Bu sene Suudi Arabistan’ın durumuna ayrı bir paragraf açmak istiyorum çünkü her sene gerçekleşmeyen ilginç bir olayla karşı karşıyayız. Krallığın muteber kurumlarından Ummu’l-Kura Üniversitesi’nin hazırladığı takvimde 1 Şaban 14 Mart olarak görünüyordu. Ancak Rü’yet-i Hilâl öncelendiğinden ve Hilâl gözlenemediğinden bu durum mahkeme kararıyla değiştirildi ve şevval ayı 15 Mart’ta başlatıldı. Yine de resmî işlemlerde Ummu’l-Kura takvimi uygulanmaya devam etti. Dolayısıyla ülke halkının 30 Şaban olarak bildiği gün aslında Yüksek Mahkeme’nin kararıyla 29 Şaban olarak güncellenmişti ve Suudi Arabistan Hilâl’i görebilirse salı, göremezse çarşamba günü oruç tutmaya başlayacaktı. Yine de sehven şaban ayına geç başlamış olmaları, yani pazar gecesi Hilâl’in görülerek ramazanın başlatılması ihtimaline karşı hazırlık yaptıklarını da belirtelim.

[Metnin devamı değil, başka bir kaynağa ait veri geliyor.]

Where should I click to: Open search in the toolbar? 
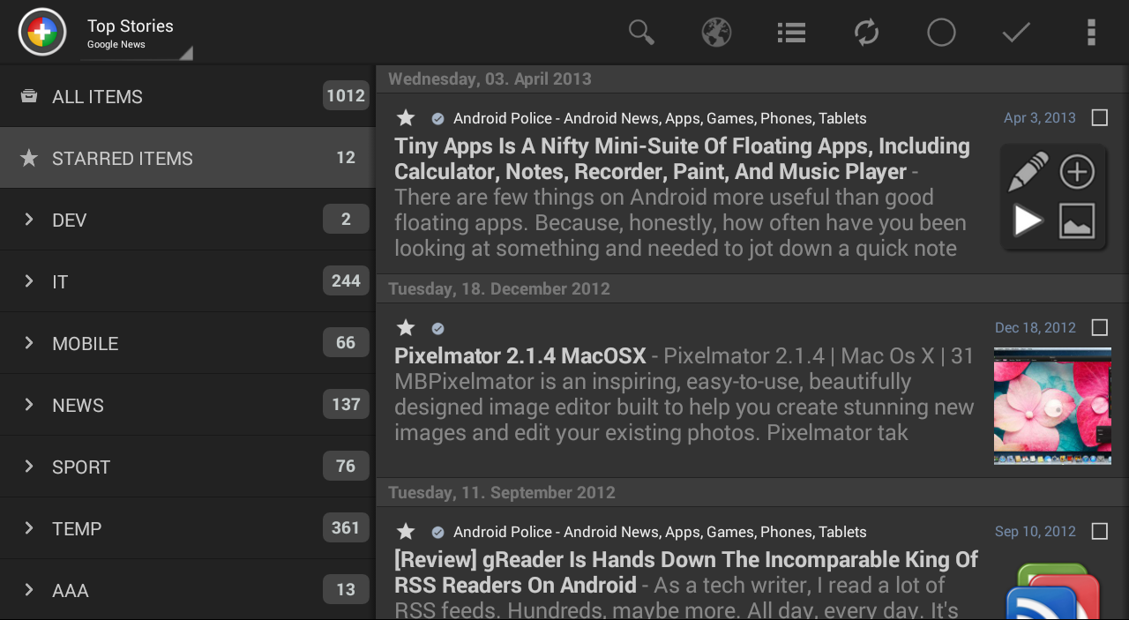pyautogui.click(x=641, y=32)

- Tüm bu karışık hesaplamaların yanında işin ilgi çekici kısmı ise şu:
Suudi Arabistan'ın Hilâl'i görmesi teknik olarak mümkün değildi çünkü 12 Nisan'ı 13 Nisan'a bağlayan gece yeryüzünde Hilâl ilk defa Afrika'nın batısından itibaren görülmeye başlayacaktı. İstanbul ve Mekke'de ise Hilâl görülebilirlik kriterleri sağlanmıyordu. Böylece yukarıda zikrettiğimiz "yeryüzünde bir noktada görülmesinin yeterli olması" ve "astronomik hesaplarla Hilâl görülebilirlik kriterlerinin aranması" çözüm önerilerinin ikisi de uygulanmış oluyordu.
Elbette bu durum ülke kamuoyuna, zaten onlar 30 Şaban olduğunu ve ertesi gün ramazanın muhakkak başlayacağını varsayıyordu, “Hilâl görüldü” şeklinde lanse edildi.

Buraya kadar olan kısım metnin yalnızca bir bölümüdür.